For many years, the narrative about Peter Bogdanovich was that he was a wunderkind who lost the knack. After the low-budget meta-monster movie “Targets” (1968), featuring Boris Karloff as a version of himself, Bogdanovich broke through in 1971, at 32, with “The Last Picture Show,” a black-and-white portrait of a dying Texas town that remains one of the most uncompromising American films ever made. He followed that up a year later with “What’s Up, Doc?,” a tribute to classic screwball comedies that outdoes many of the originals. As much as “Picture Show” is a downer, “Doc” is a joy. After that came “Paper Moon” (1973), a dusty Depression comedy that starred Ryan O’Neal as a dumbed-down Clark Gable and his daughter Tatum as a wised-up Shirley Temple. It was a massive hit and Tatum became the youngest Oscar winner in history.
And then it all seemed to go ker-plooey. Bogdanovich’s next three films, the Henry James adaptation “Daisy Miller” (1974), the musical “At Long Last Love” (1975) – “La La Land” 40 years ahead of schedule – and the silent-era comedy “Nickelodeon” (1976), all stiffed with critics and audiences; the last, at least, has aged more gracefully than some expected. Bogdanovich was perceived to be one of those directors whose adoration of his muse – Cybill Shepherd, in this case – blinded him to her limitations. It also became clear in later years how very much his first wife, writer-producer-art director Polly Platt, contributed to his early successes. (For those willing to explore Platt’s career in detail, Karina Longworth’s podcast “You Must Remember This” devoted an entire season to “Polly Platt: The Invisible Woman,” and is highly recommended.)

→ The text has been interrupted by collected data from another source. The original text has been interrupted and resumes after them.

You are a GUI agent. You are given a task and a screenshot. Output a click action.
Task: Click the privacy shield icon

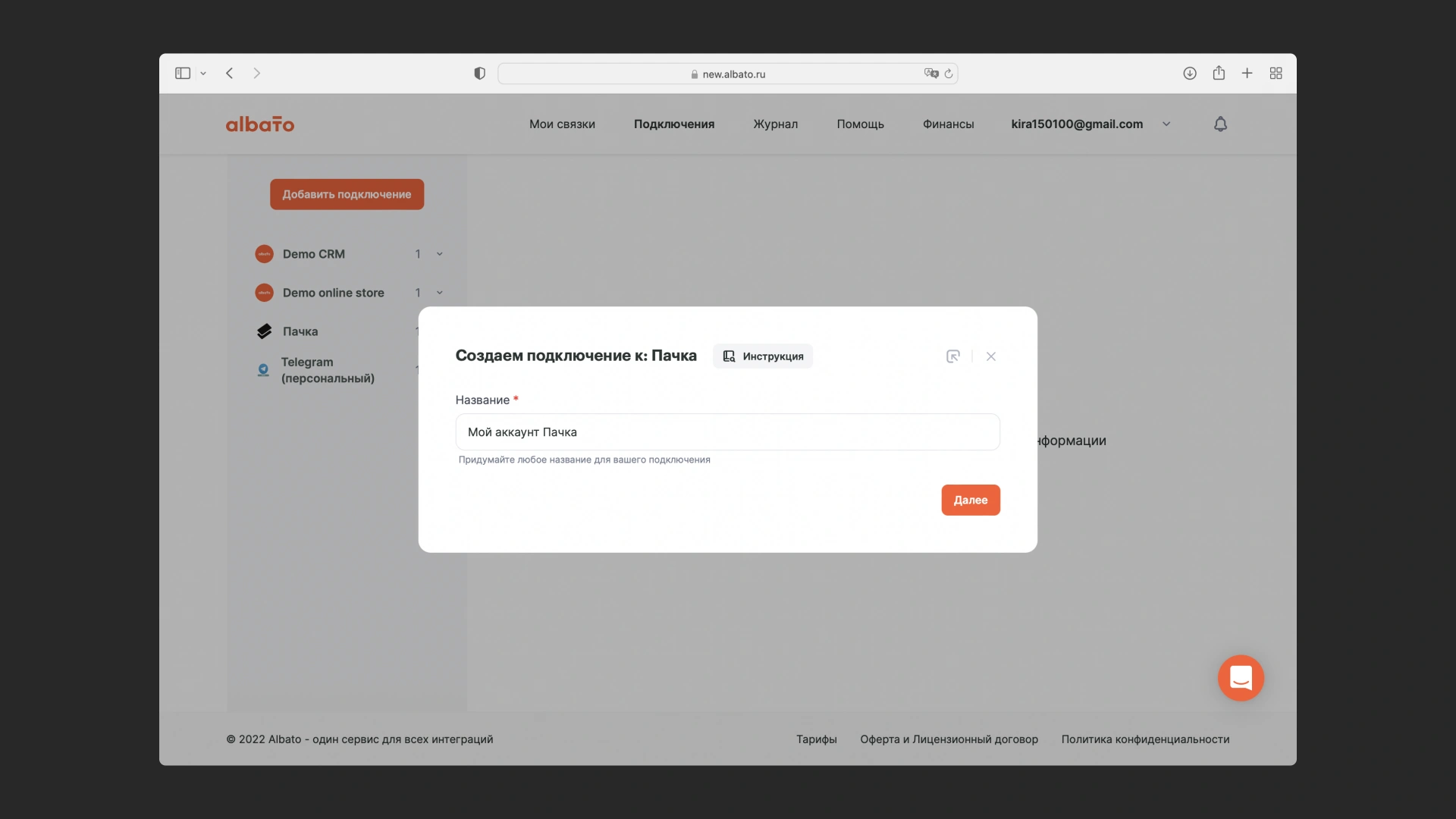point(479,74)
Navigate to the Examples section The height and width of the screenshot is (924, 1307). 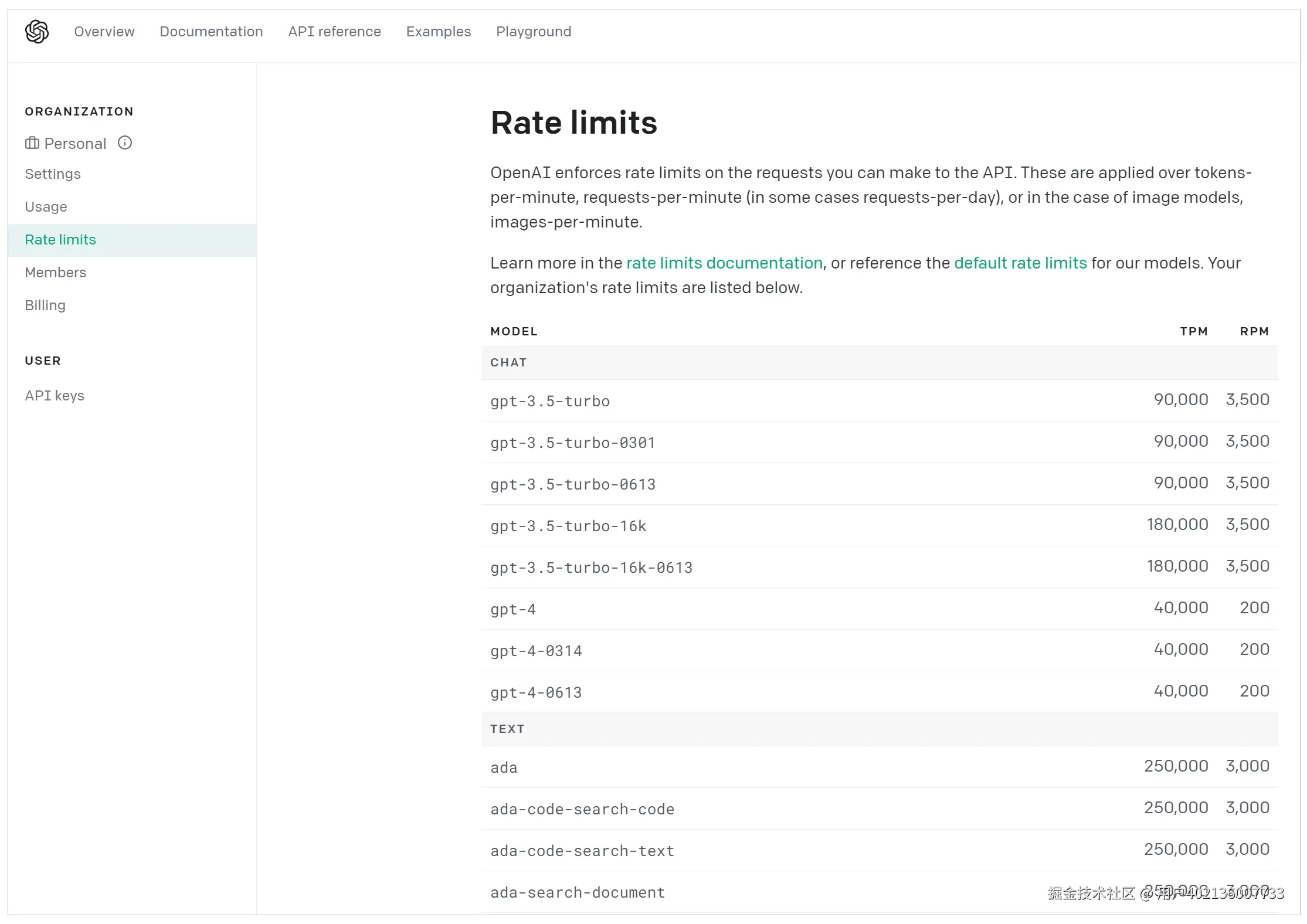[x=438, y=32]
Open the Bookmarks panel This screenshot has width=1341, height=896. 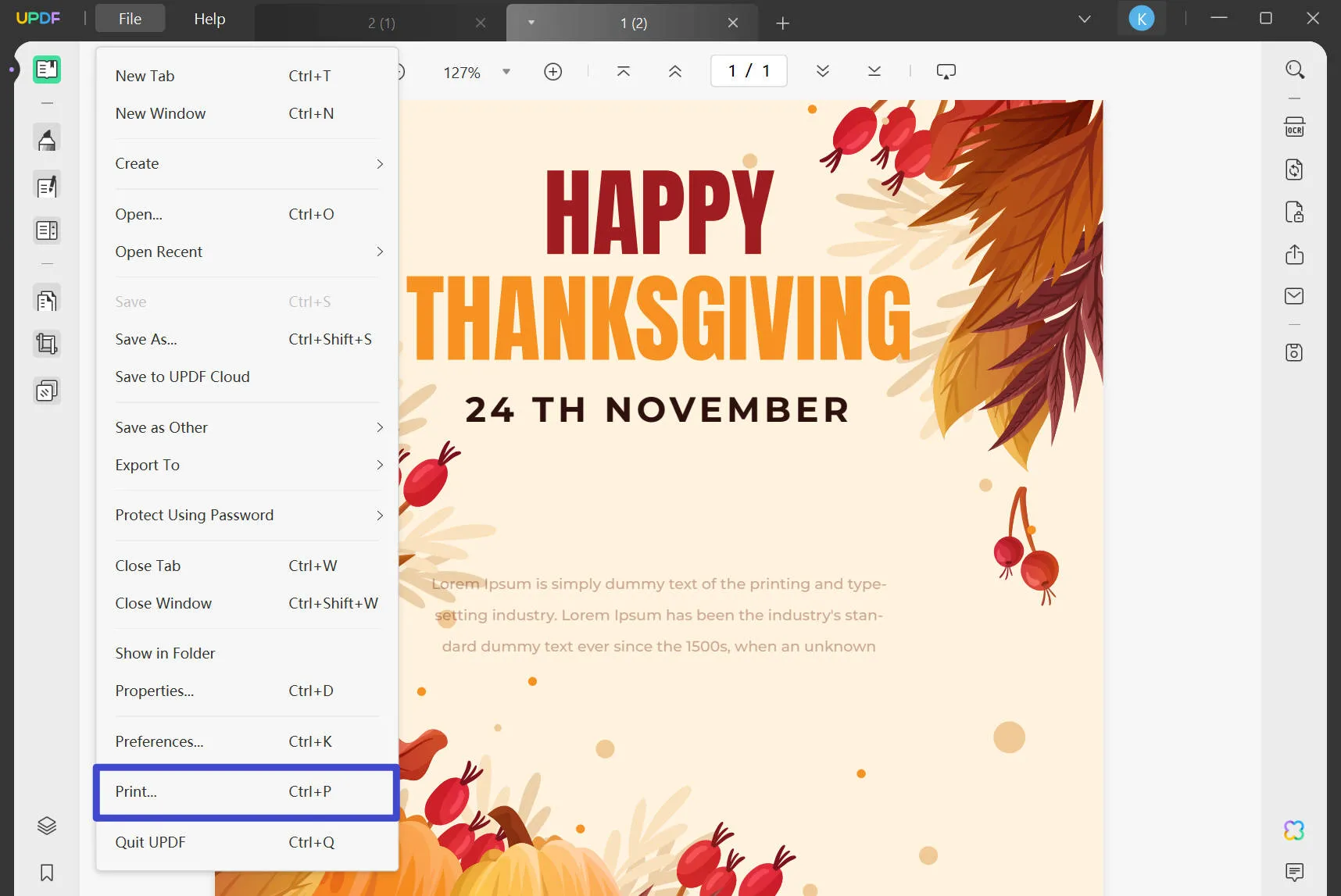(x=47, y=873)
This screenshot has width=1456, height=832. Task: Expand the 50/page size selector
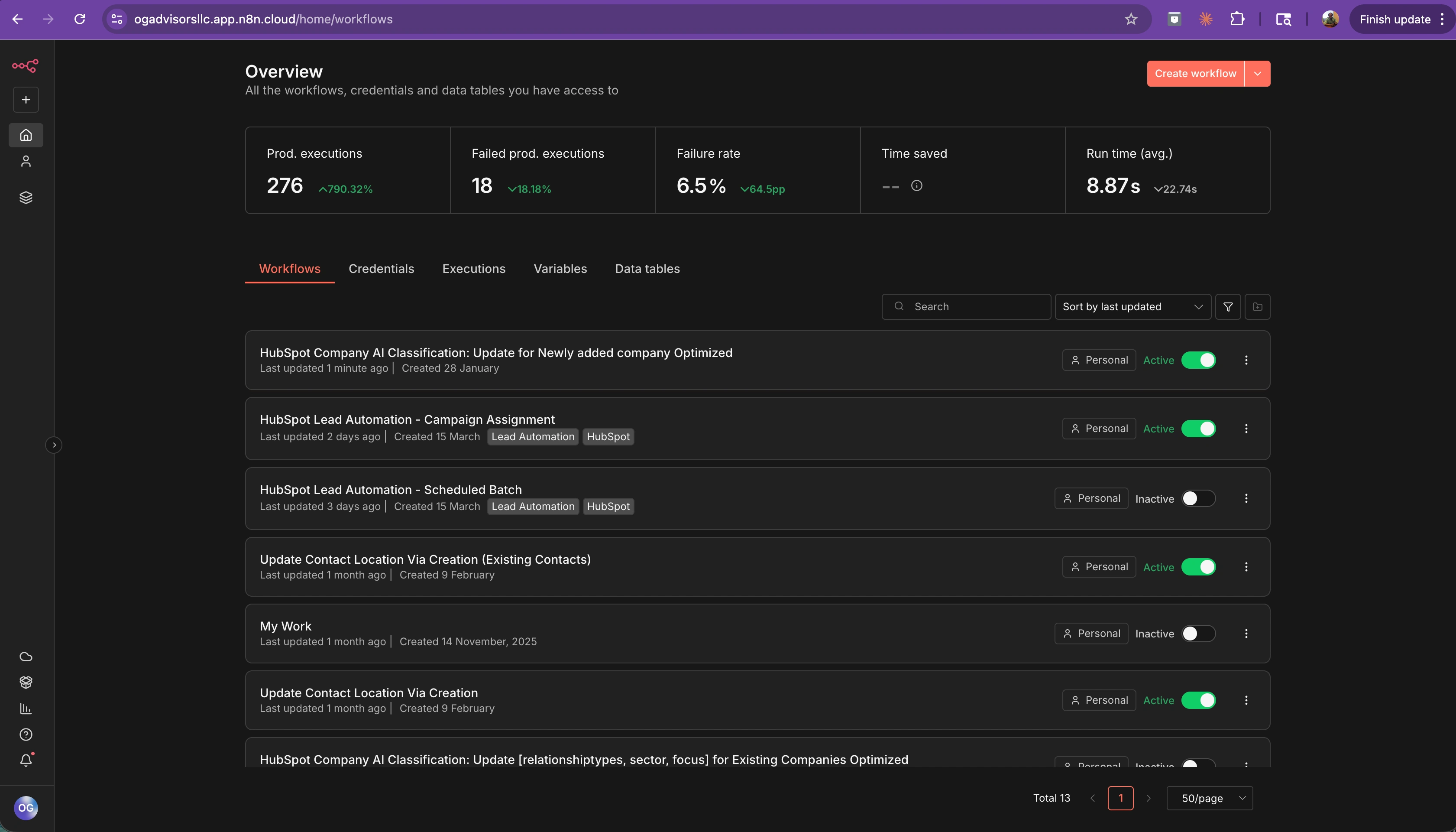[1209, 798]
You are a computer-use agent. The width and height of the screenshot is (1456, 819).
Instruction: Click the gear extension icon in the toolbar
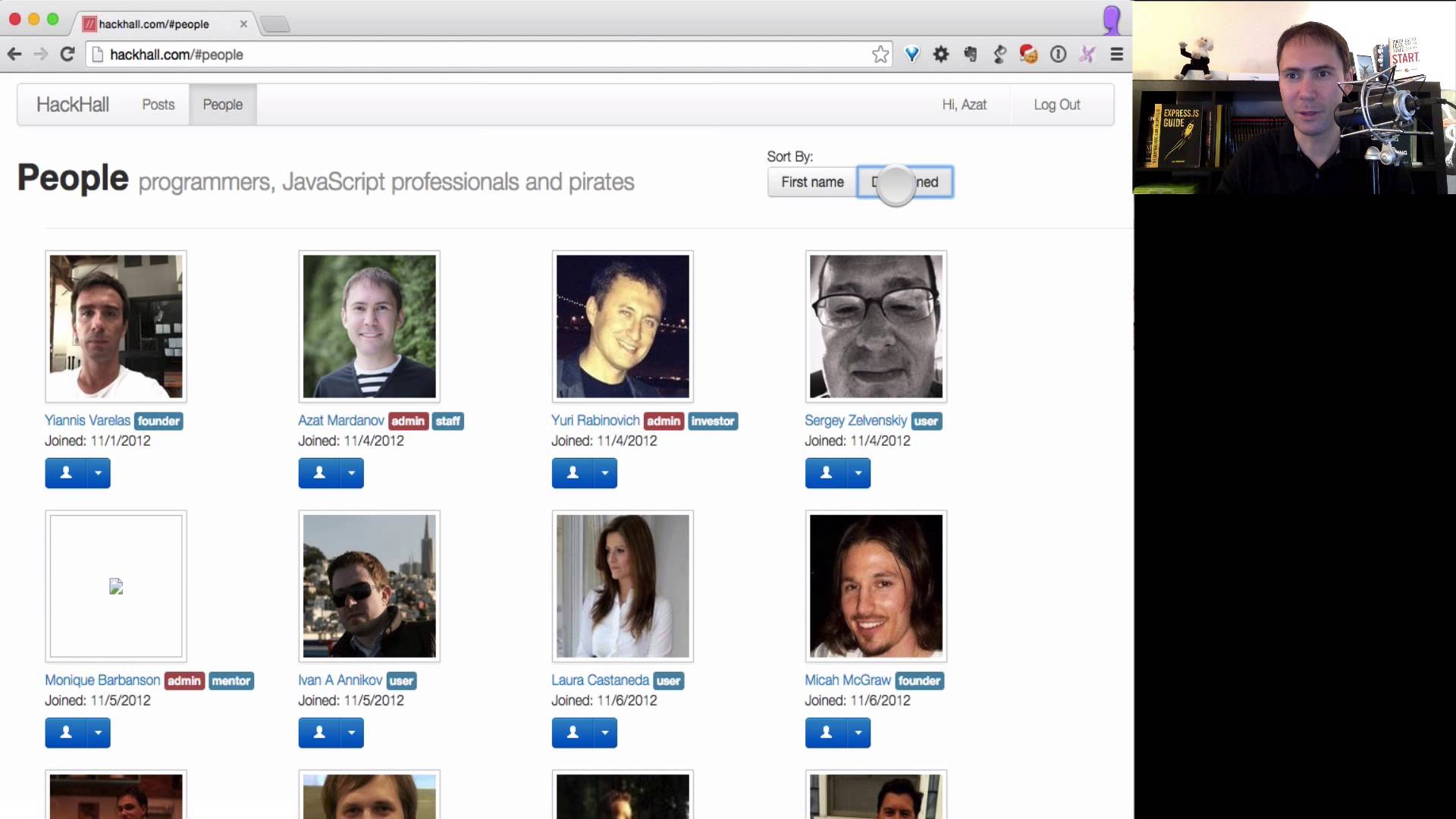(941, 55)
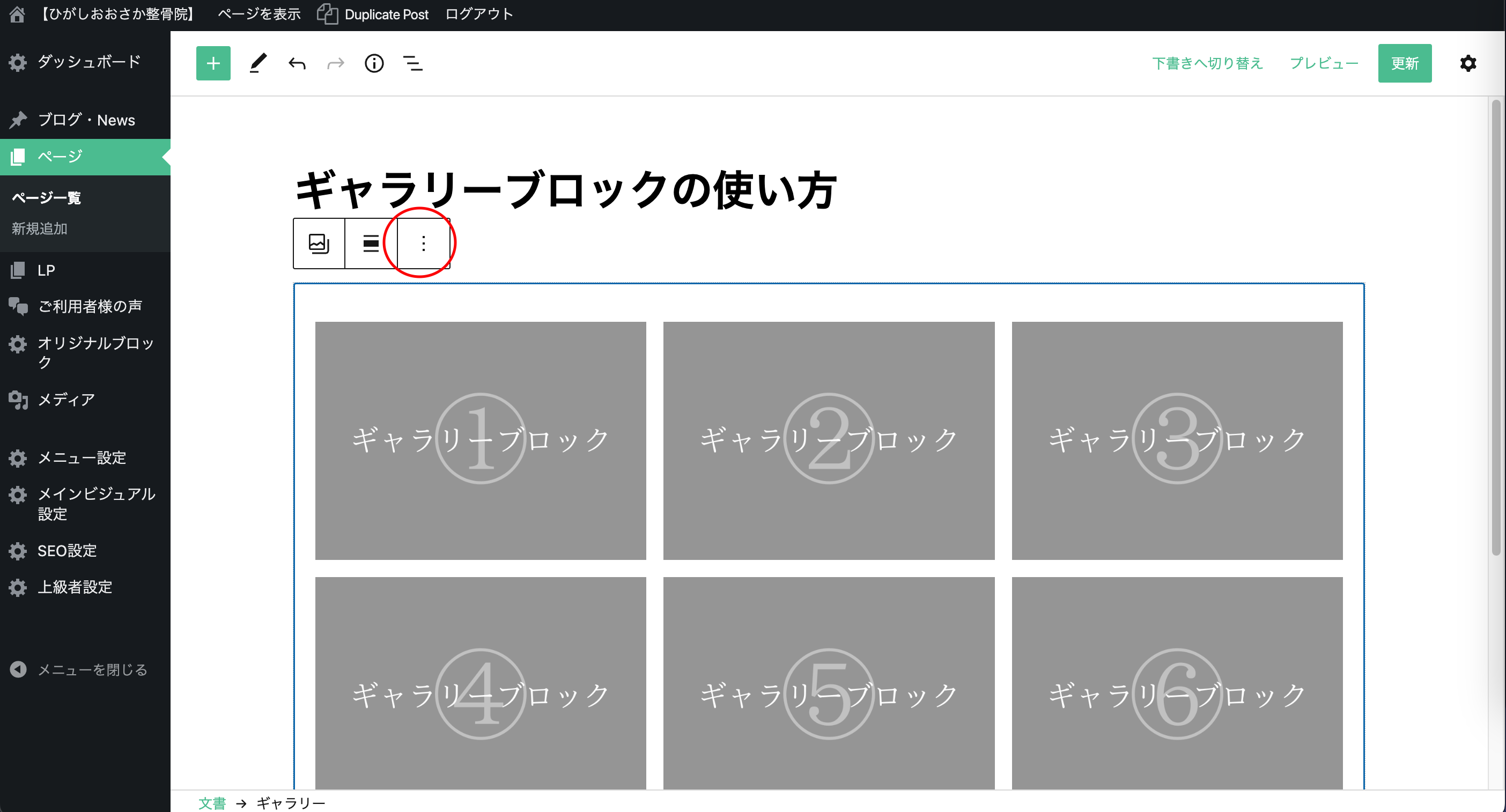Open the info details circle icon
This screenshot has height=812, width=1506.
pos(374,63)
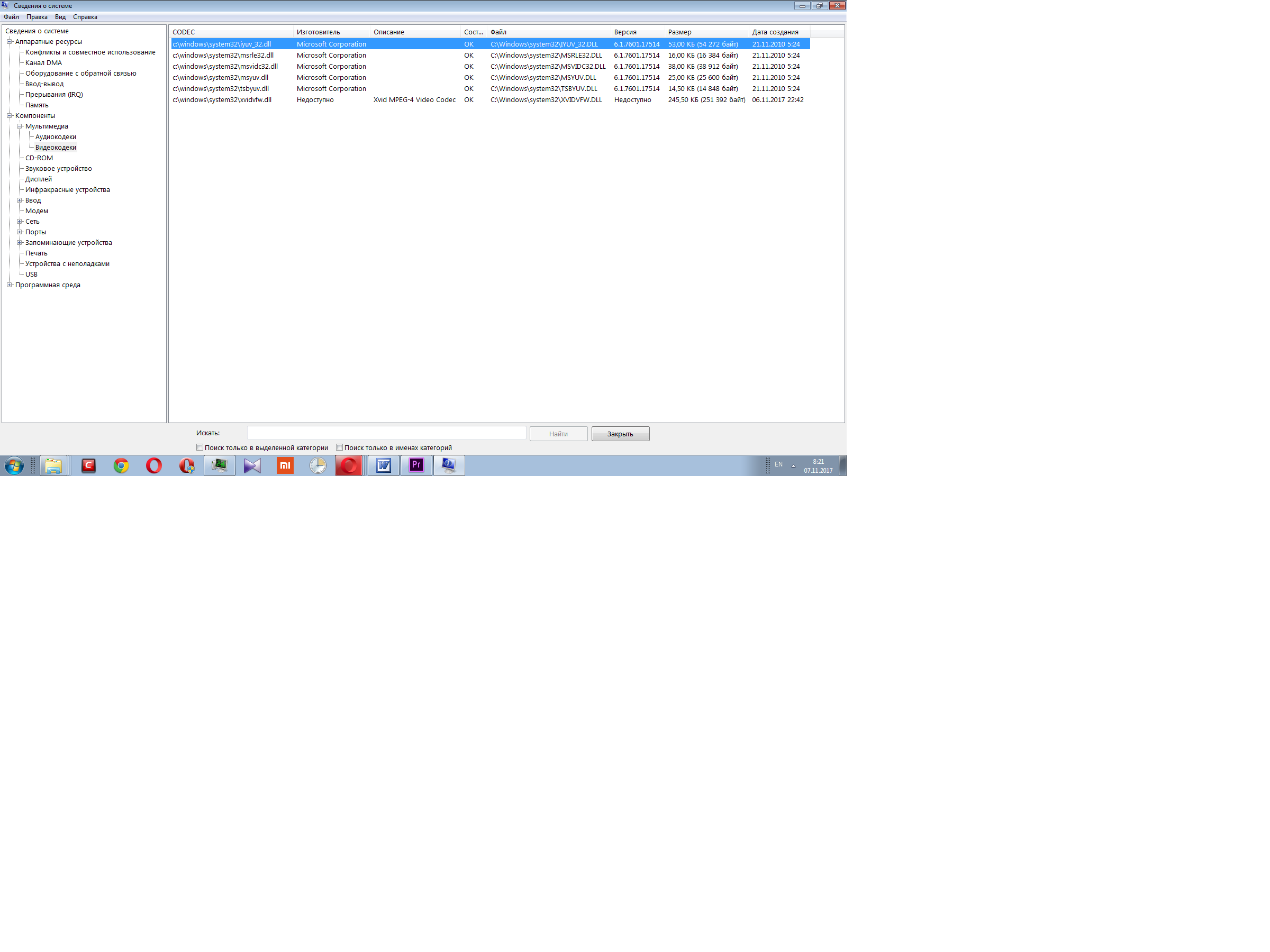
Task: Expand the Программная среда tree node
Action: tap(9, 285)
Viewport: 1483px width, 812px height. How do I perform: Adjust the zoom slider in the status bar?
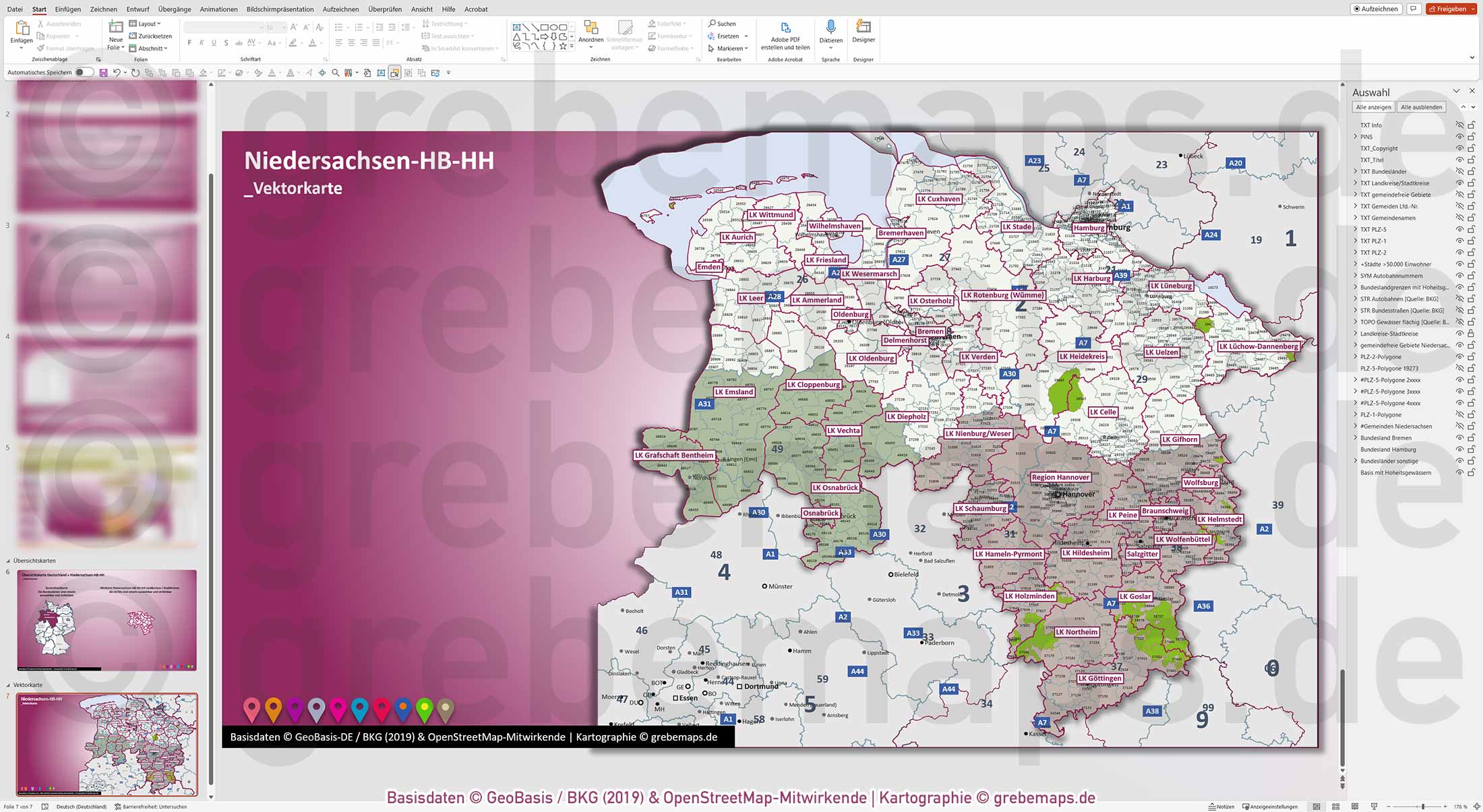coord(1422,806)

“Saint Jack” (1979), “They All Laughed” (1979), and “Mask” (1985) showed intermittent signs of life, the second notable for being Audrey Hepburn’s penultimate theatrical film and for the murder of Bogdanovich’s actress girlfriend, Dorothy Stratten, by her estranged husband prior to the movie’s release. (That tragedy became the basis of the 1983 Bob Fosse film “Star 80.”) The director had a small but real comeback in 2001 with “The Cat’s Meow,” which dramatized a legendary silent-era mystery, the death of director Thomas Ince aboard William Randolph Heart’s yacht.
By then, Bogdanovich had reinvented himself as a Hollywood historian and hardworking link to the studio era. This had always been part of his brief. He programmed films for the Museum of Modern Art in the early 1960s, penned a book about John Ford and wrote criticism for Esquire, all before heading west and joining up with producer Roger Corman. Bogdanovich’s friendship with Orson Welles extended to putting the aging genius up in his Bel Air mansion for two years, co-producing and acting in “The Other Side of the Wind” over a half decade of production, and shepherding the film over the next four decades to an eventual 2018 release in theaters and on Netflix. In later years, he hosted “The Essentials” series on Turner Classic Movies, offered scholarly commentary on Criterion DVDs, and dabbled in acting, notably playing a therapist’s therapist on “The Sopranos.” Most important, Bogdanovich’s two books of interviews with aging Hollywood titans, “Who The Devil Made It: Conversations with Legendary Film Directors” (1997) and “Who the Hell's in It: Conversations with Hollywood's Legendary Actors” (2004) are primary-source histories of the best, most invaluable kind.
He honored his elders. He made one of the greatest dramas in movie history and one of the funniest comedies. He screwed up, screwed some people over, suffered tragedies, made a fortune, lost it. A Hollywood life and an American one. What unites the movies Bogdanovich made is nothing more nor less than a love of the movies themselves – of stories flickering into being in a beam of light.